Coronakrise und Strukturwandel IG Metall sieht 300.000 Jobs in Gefahr

Die Gewerkschaft IG Metall kündigt für den Herbst harte Kämpfe an: Geschätzt 300.000 Arbeitsplätze stehen in der Metall- und Elektroindustrie auf dem Spiel, nicht nur wegen der Corona-Rezession.
Fertigung beim Autozulieferer Bergmann in Barsinghausen (Symbolbild): Viele Firmen haben Abbaupläne in den Schubladen

Fertigung beim Autozulieferer Bergmann in Barsinghausen (Symbolbild): Viele Firmen haben Abbaupläne in den Schubladen

Foto: Julian Stratenschulte/ DPA

In der Metall- und Elektrobranche sind nach Einschätzung der Gewerkschaft Hunderttausende Arbeitsplätze bedroht - und das nicht nur wegen der Coronakrise. "Wir reden von 300.000 Arbeitsplätzen, die im Feuer stehen", sagte IG-Metall-Vorstandsmitglied Jürgen Kerner. Betroffen seien überwiegend Beschäftigte in der Autobranche und ihrer Zulieferindustrie, aber auch andere Wirtschaftszweige wie die Luftfahrt. Im Herbst werde es daher harte Kämpfe zwischen Arbeitgebern und der Gewerkschaft geben.

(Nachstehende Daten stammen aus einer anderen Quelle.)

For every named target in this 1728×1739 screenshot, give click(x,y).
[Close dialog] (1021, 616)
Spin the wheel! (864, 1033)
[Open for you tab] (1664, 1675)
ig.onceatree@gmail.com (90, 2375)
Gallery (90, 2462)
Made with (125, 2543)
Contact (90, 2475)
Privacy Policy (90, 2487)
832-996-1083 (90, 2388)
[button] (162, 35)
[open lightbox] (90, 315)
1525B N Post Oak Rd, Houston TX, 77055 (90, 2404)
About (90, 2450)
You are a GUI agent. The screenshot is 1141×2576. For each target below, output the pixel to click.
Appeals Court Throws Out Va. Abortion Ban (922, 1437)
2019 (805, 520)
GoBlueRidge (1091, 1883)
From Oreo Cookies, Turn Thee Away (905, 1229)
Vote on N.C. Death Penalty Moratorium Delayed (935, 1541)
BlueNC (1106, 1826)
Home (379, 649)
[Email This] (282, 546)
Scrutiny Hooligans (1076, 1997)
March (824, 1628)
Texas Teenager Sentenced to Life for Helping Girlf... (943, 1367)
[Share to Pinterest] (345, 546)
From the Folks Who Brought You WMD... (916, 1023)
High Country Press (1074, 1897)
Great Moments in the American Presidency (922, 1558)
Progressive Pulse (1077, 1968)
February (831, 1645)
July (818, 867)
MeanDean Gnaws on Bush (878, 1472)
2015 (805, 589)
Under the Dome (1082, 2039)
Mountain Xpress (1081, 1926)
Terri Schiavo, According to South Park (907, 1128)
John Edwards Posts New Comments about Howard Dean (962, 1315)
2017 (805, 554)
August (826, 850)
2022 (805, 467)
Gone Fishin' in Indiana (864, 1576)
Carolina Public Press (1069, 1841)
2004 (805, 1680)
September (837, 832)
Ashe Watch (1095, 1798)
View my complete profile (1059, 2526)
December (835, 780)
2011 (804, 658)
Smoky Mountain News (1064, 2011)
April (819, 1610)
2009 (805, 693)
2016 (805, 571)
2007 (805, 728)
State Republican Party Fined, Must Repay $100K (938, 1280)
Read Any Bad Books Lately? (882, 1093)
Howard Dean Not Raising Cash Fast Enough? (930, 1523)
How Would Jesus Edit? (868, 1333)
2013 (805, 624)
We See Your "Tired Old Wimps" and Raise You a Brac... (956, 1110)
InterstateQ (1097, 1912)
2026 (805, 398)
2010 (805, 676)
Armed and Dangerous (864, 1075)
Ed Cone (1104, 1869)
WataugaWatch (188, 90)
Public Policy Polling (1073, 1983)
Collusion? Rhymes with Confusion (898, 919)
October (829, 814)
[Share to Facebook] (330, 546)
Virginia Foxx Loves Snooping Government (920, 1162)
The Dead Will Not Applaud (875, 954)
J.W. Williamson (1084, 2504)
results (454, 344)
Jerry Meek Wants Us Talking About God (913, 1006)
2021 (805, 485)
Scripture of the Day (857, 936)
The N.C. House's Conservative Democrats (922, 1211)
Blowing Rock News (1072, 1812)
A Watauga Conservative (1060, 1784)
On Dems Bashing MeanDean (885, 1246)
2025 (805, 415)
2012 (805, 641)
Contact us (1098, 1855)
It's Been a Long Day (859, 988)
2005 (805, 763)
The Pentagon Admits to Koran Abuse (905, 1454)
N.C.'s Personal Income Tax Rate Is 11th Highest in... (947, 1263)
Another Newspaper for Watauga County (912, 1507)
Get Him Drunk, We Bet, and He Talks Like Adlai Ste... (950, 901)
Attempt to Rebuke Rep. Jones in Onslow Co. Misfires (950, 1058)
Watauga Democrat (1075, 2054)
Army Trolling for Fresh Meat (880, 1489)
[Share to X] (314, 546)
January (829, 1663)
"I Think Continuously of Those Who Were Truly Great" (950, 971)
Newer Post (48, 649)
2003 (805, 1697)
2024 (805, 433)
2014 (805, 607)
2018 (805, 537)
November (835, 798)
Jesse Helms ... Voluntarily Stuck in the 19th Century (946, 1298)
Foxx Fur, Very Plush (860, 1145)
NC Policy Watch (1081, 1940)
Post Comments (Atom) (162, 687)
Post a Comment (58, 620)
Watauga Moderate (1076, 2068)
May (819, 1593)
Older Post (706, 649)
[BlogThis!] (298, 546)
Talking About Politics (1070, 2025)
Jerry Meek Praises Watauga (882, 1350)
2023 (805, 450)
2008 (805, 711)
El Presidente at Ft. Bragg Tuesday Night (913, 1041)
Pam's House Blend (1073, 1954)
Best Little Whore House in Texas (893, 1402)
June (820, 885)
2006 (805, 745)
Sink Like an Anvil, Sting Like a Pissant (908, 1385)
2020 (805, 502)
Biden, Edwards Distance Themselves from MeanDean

Eine Ursache für die gefährdeten Stellen sei die Coronavirus-Pandemie. Viele Unternehmen nutzten die Krise allerdings, um Abbaupläne aus den Schubladen zu holen, die nichts mit Corona zu tun hätten. "Ein Großteil der 300.000 ist Optimierung unter dem Deckmantel Corona", sagte Kerner, der als Hauptkassierer im Bundesvorstand der mächtigen Gewerkschaft sitzt. "Wenn die ersten Unternehmen damit durchkommen und sich optimieren, dann wird der Druck auf die anderen steigen."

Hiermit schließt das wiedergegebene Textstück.